📈 Une inflation ciblée, brutale et révélatrice
Les chiffres frappent par leur violence, presque théâtrale :
- Banane grosse : +334,8 % depuis janvier, +376,2 % sur un mois
- Oignon rouge : +235,3 %
- Betterave rouge : jusqu’à +105 %
👉 Ce type de flambée n’est pas une simple variation saisonnière. Il s’agit d’un choc d’offre : baisse de production locale, dépendance accrue aux importations ou perturbations logistiques.
Lecture terrain :
- La banane, pourtant pilier alimentaire local, devient paradoxalement un produit instable.
- Les légumes racines (betterave) et condiments (oignon) suivent une dynamique similaire → signe d’un déséquilibre global de la chaîne d’approvisionnement.

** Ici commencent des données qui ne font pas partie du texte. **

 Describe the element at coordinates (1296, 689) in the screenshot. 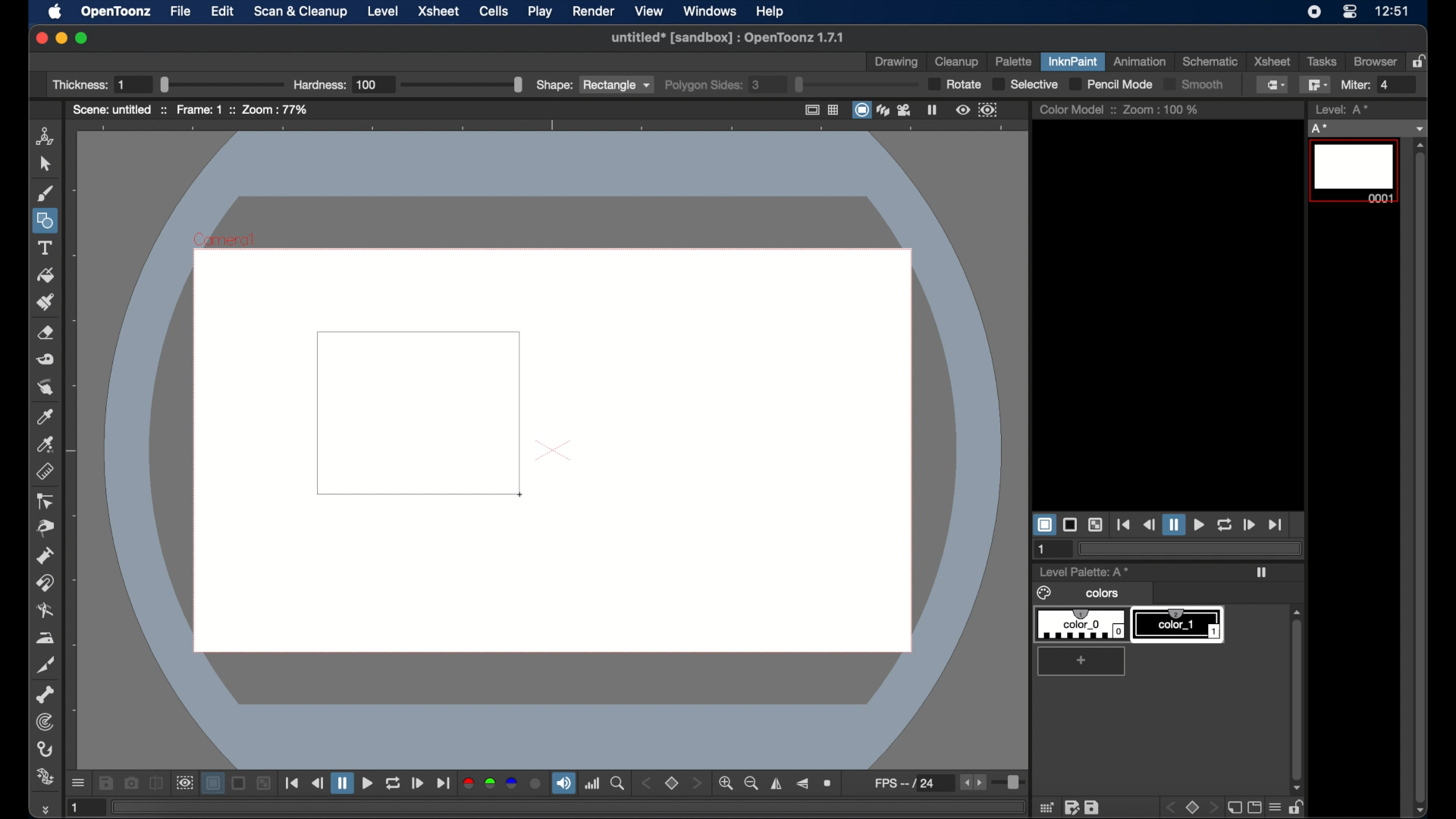

I see `scroll box` at that location.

🌍 Produits importés ou dépendants : la pression monte
Certains produits en hausse traduisent une exposition directe aux marchés extérieurs :
- Coco sec (+80 %)
- Melon cantaloup (+39,8 %)
- Citron jaune (+100 % sur un mois)
👉 Indice clair :
➡️ inflation importée + coûts logistiques + taux de change
Dans un territoire insulaire comme la Guadeloupe, chaque perturbation maritime ou énergétique se répercute immédiatement sur les prix.
📉 En parallèle : effondrement de certains produits
À l’opposé, certains prix chutent fortement :
- Chouchou : -77,8 %
- Avocat : -51,4 %
- Fraise : -33,3 %
👉 Ici, le phénomène est inverse :
➡️ surproduction locale ou pic saisonnier
Lecture agricole :
- Le chouchou illustre parfaitement une abondance non régulée
- L’avocat, très saisonnier, subit des cycles courts mais intenses
Résultat : des produits parfois bradés faute de débouchés.
⚖️ Marché à deux vitesses
Ce qui se dessine est clair :
- 🔺 D’un côté : des hausses extrêmes sur produits clés
- 🔻 De l’autre : des chutes massives sur produits saisonniers
👉 Cela traduit un marché :
- peu régulé
- fortement dépendant de l’extérieur
- sensible aux cycles courts
📊 Signal d’alerte structurel
Deux éléments ressortent nettement :
1. Instabilité chronique
Des variations de +300 % ou -70 % ne relèvent plus de l’ajustement naturel.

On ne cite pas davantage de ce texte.